Wiyot Tribe Granted $14 Million For Homeless Youth Program

The Wiyot Tribe was recently granted $14 million in Homeless Housing Funding to help serve the homeless youth within their community. Two rehabilitation properties as well as another service facility are in the works to be built in Eureka; the heart of theWiyot Tribe’s ancestral homeland.

Advancement Manager of the Dishgamu Community Land Trust, David Cobb shared his thoughts about how he feels about this program that is meant to help Indigenous youth in the Humboldt area and even those who are not of Indigenous descent. 

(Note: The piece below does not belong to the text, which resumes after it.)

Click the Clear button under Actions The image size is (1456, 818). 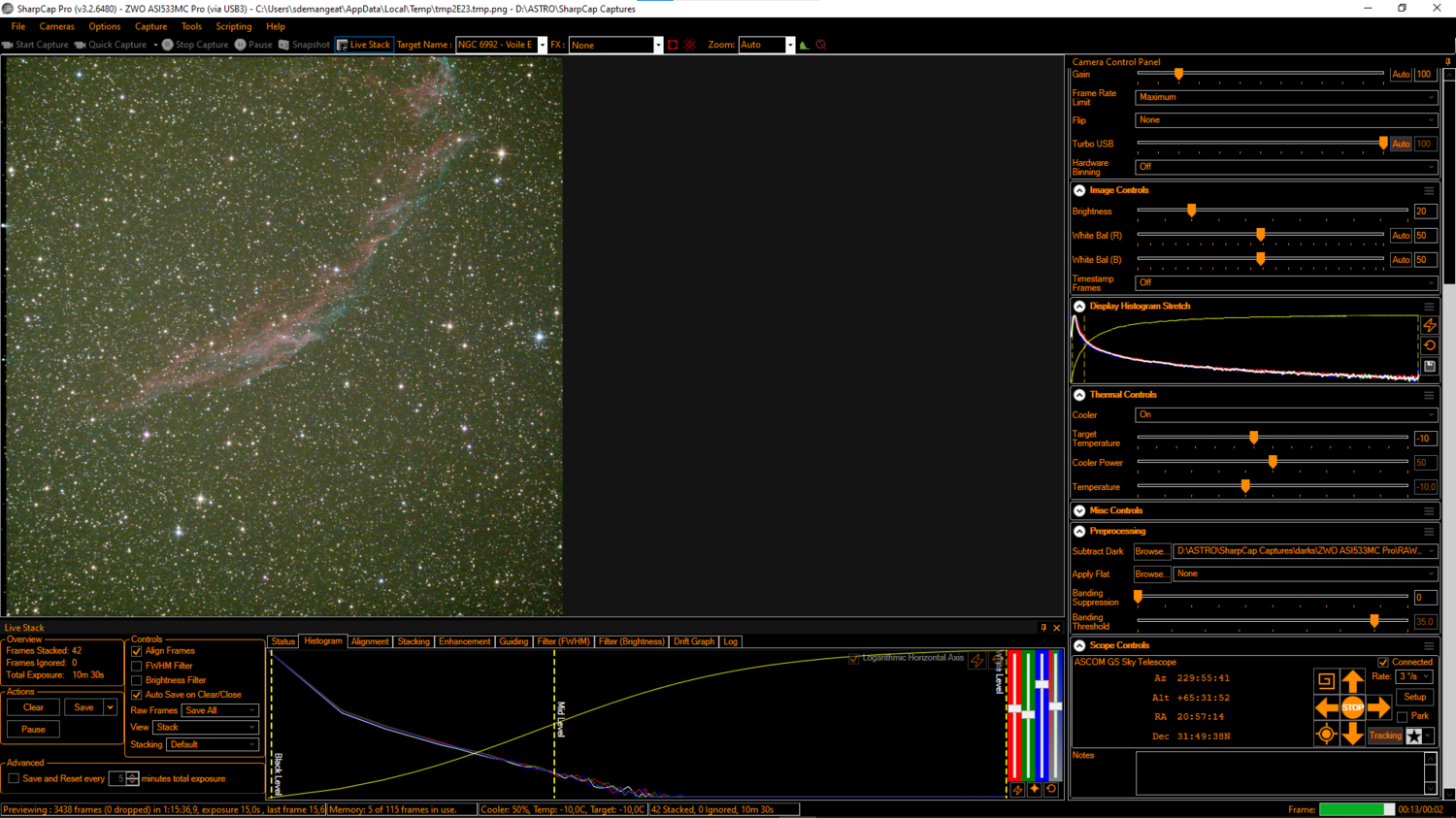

“In those buildings there will be housing for houseless youth or at-risk youth,” Cobb said. “I’m really excited because we’ll be prioritizing Wiyot and Indigenous youth, but also there’ll be spaces available for non-indigenous alike.”

39 units will be made in these two buildings and will provide other services other than housing.

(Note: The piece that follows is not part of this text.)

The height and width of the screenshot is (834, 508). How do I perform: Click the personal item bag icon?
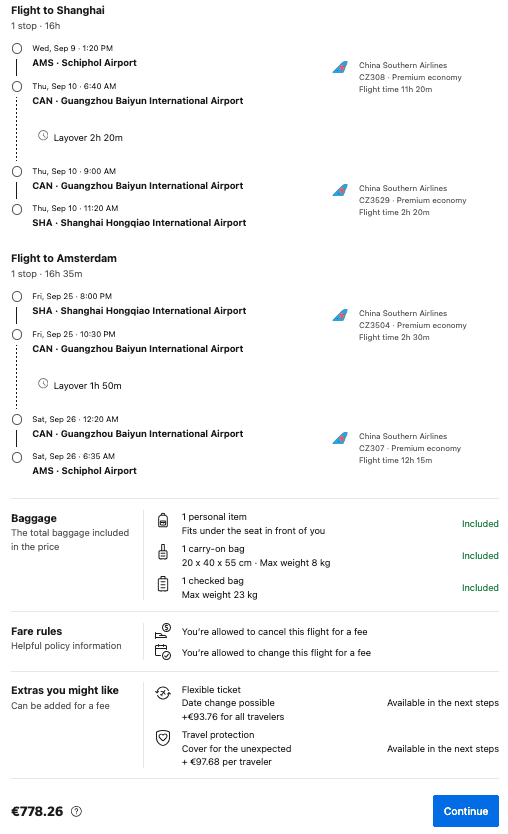click(x=163, y=520)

“There is money available for true wraparound services for mental health and other guidance that our youth will be needing,” Cobb said. 

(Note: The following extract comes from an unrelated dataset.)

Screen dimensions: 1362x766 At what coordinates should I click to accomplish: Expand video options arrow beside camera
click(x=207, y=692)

Although the application for this grant was sent in about a year and a half ago, Tribal Administrator, Michelle Vassel believes that once these facilities are built, it will create huge positive changes. Vassal walked me through the process of finding the right locations

“It’s hard to find places in this area that were suitable, there was a whole period of time where we were just trying to find locations that would fit the need and then finding owners that were willing to, you know, be in the long haul with us during the purchasing process,” Vassel said. 

Vassel explained the scarcity of affordable housing within ancestral territory.

“We find that Wiyot people are really being housed out of their ancestral territory, so prioritizing housing is something that we’re really focusing on right now,” Vassel said

And with the City of Eureka working with the tribe as well as the Dishgamu CTL, the aim to restore the relationship between the Wiyot people and their ancestral land continues to grow..

“You know, we have a really good relationship with the City of Eureka that took, you know, 150 years to build,” Vassel said. 

“We’re literally healing the intergenerational trauma that was imposed upon this land and we’re doing it together,” Cobb said.